== Aim of the exercise ==
Below are some records. Count the lines with "This" in them and give nothing but the total.

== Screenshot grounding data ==
****

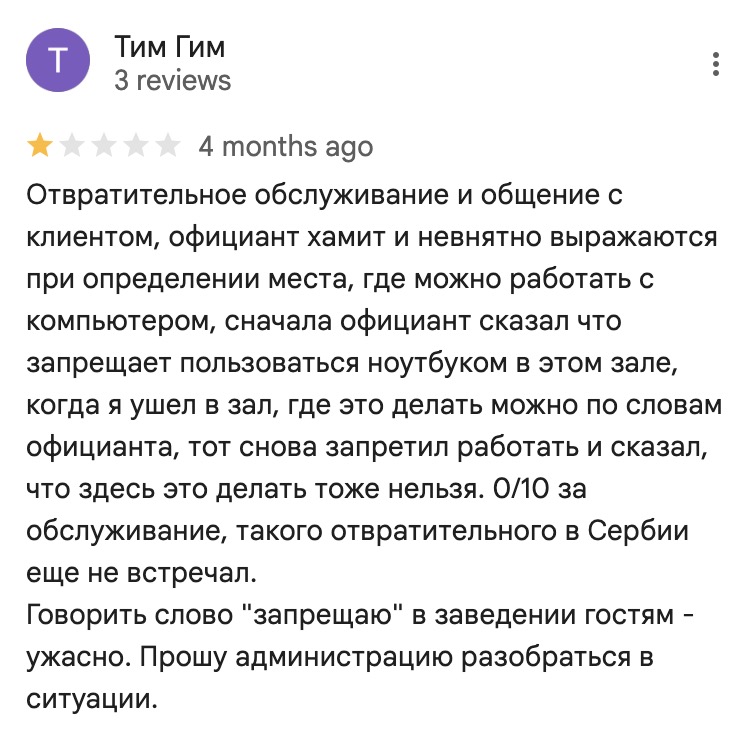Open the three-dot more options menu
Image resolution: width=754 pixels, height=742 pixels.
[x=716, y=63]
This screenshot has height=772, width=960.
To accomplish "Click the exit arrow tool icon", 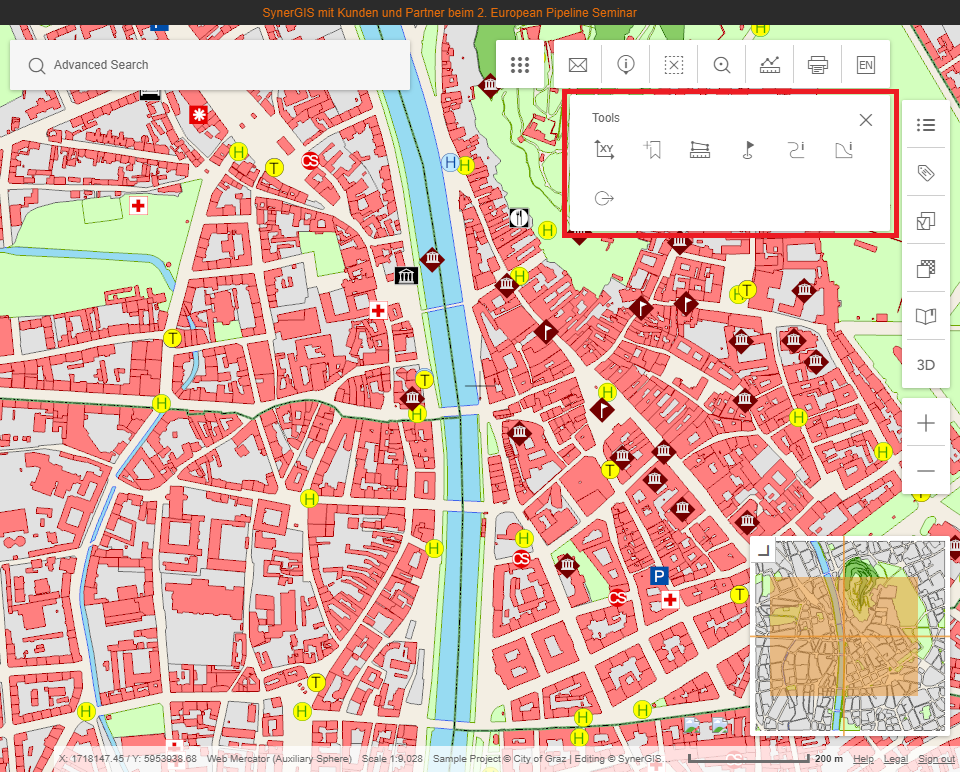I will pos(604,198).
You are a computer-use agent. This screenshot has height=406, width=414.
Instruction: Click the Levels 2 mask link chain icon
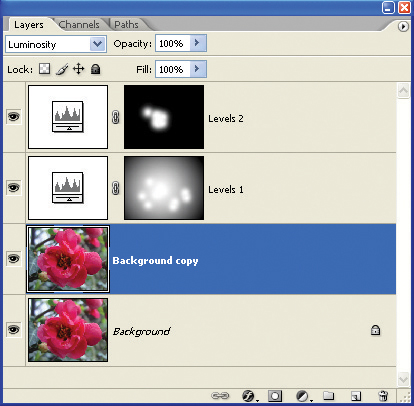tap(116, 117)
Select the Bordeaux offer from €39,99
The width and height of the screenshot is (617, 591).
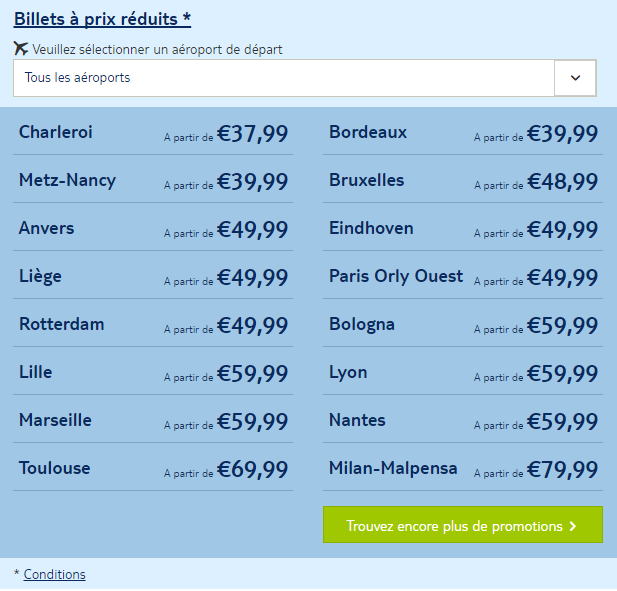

****

== Exercise solution ==
2